→ **Brief**:
Copy the following items word for word, covering every one of them.

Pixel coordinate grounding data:
######
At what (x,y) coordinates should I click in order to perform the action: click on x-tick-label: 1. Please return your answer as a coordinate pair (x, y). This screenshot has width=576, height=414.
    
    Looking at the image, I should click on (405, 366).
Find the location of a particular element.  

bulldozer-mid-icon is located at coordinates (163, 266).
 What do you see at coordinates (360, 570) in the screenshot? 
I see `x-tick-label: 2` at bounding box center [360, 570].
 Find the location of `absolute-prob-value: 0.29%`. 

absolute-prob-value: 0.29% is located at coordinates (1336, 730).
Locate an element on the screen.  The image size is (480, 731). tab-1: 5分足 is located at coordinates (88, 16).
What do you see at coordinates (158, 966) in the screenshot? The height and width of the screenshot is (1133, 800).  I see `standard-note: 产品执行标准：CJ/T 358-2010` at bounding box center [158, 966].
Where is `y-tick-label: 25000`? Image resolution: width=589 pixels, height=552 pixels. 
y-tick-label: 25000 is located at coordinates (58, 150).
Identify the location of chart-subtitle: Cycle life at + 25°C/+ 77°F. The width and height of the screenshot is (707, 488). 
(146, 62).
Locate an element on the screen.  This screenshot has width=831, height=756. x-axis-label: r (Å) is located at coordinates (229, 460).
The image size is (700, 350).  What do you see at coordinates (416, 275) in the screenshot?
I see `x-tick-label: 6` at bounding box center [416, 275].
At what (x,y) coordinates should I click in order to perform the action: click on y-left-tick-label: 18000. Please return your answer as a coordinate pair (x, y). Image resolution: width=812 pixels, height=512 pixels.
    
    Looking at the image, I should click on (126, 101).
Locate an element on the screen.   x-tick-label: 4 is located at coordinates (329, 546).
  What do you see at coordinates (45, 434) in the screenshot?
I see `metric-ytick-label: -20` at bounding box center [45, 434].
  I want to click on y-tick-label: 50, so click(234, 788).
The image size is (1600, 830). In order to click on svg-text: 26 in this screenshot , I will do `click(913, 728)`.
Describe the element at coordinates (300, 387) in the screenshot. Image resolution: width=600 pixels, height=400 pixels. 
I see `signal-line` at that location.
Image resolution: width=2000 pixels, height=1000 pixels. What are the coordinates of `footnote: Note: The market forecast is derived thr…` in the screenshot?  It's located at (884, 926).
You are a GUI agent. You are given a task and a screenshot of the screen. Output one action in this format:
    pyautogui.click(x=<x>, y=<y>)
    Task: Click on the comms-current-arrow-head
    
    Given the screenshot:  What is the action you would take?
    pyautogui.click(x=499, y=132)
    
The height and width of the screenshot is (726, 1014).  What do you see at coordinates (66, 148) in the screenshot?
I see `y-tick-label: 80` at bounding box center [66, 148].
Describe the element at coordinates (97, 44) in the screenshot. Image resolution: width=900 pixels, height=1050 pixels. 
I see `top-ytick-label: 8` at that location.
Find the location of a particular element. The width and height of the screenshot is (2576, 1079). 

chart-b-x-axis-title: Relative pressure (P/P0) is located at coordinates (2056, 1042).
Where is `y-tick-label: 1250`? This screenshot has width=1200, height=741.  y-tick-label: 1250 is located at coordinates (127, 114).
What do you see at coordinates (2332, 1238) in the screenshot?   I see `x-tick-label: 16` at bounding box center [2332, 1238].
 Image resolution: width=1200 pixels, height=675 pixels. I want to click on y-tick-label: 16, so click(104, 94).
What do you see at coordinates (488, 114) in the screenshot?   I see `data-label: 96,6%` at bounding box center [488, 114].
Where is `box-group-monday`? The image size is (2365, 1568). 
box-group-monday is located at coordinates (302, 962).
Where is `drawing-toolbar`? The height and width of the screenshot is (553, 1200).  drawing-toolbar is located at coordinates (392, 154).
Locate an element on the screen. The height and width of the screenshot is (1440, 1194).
######
→ **Output for this exercise**:
At what (x,y) coordinates should I click in order to perform the action: click on x-tick-label: 1. Please return your answer as a coordinate pair (x, y). This screenshot has width=576, height=414.
    
    Looking at the image, I should click on (405, 366).
Find the location of a particular element.  

bulldozer-mid-icon is located at coordinates (163, 266).
 What do you see at coordinates (360, 570) in the screenshot? 
I see `x-tick-label: 2` at bounding box center [360, 570].
 Find the location of `absolute-prob-value: 0.29%`. 

absolute-prob-value: 0.29% is located at coordinates (1336, 730).
Locate an element on the screen.  The image size is (480, 731). tab-1: 5分足 is located at coordinates (88, 16).
What do you see at coordinates (158, 966) in the screenshot? The height and width of the screenshot is (1133, 800).  I see `standard-note: 产品执行标准：CJ/T 358-2010` at bounding box center [158, 966].
Where is `y-tick-label: 25000`? Image resolution: width=589 pixels, height=552 pixels. 
y-tick-label: 25000 is located at coordinates (58, 150).
Identify the location of chart-subtitle: Cycle life at + 25°C/+ 77°F. The width and height of the screenshot is (707, 488). 
(146, 62).
Locate an element on the screen.  This screenshot has width=831, height=756. x-axis-label: r (Å) is located at coordinates (229, 460).
The image size is (700, 350).  What do you see at coordinates (416, 275) in the screenshot?
I see `x-tick-label: 6` at bounding box center [416, 275].
At what (x,y) coordinates should I click in order to perform the action: click on y-left-tick-label: 18000. Please return your answer as a coordinate pair (x, y). Image resolution: width=812 pixels, height=512 pixels.
    
    Looking at the image, I should click on (126, 101).
Locate an element on the screen.   x-tick-label: 4 is located at coordinates (329, 546).
  What do you see at coordinates (45, 434) in the screenshot?
I see `metric-ytick-label: -20` at bounding box center [45, 434].
  I want to click on y-tick-label: 50, so click(234, 788).
The image size is (1600, 830). In order to click on svg-text: 26 in this screenshot , I will do `click(913, 728)`.
Describe the element at coordinates (300, 387) in the screenshot. Image resolution: width=600 pixels, height=400 pixels. 
I see `signal-line` at that location.
Image resolution: width=2000 pixels, height=1000 pixels. What are the coordinates of `footnote: Note: The market forecast is derived thr…` in the screenshot?  It's located at (884, 926).
You are a GUI agent. You are given a task and a screenshot of the screen. Output one action in this format:
    pyautogui.click(x=<x>, y=<y>)
    Task: Click on the comms-current-arrow-head
    
    Given the screenshot:  What is the action you would take?
    pyautogui.click(x=499, y=132)
    
The height and width of the screenshot is (726, 1014).  What do you see at coordinates (66, 148) in the screenshot?
I see `y-tick-label: 80` at bounding box center [66, 148].
Describe the element at coordinates (97, 44) in the screenshot. Image resolution: width=900 pixels, height=1050 pixels. 
I see `top-ytick-label: 8` at that location.
Find the location of a particular element. The width and height of the screenshot is (2576, 1079). 

chart-b-x-axis-title: Relative pressure (P/P0) is located at coordinates (2056, 1042).
Where is `y-tick-label: 1250`? This screenshot has width=1200, height=741.  y-tick-label: 1250 is located at coordinates (127, 114).
What do you see at coordinates (2332, 1238) in the screenshot?   I see `x-tick-label: 16` at bounding box center [2332, 1238].
 Image resolution: width=1200 pixels, height=675 pixels. I want to click on y-tick-label: 16, so click(104, 94).
What do you see at coordinates (488, 114) in the screenshot?   I see `data-label: 96,6%` at bounding box center [488, 114].
Where is `box-group-monday`? The image size is (2365, 1568). 
box-group-monday is located at coordinates (302, 962).
Where is `drawing-toolbar`? The height and width of the screenshot is (553, 1200).  drawing-toolbar is located at coordinates (392, 154).
Locate an element on the screen. The height and width of the screenshot is (1440, 1194).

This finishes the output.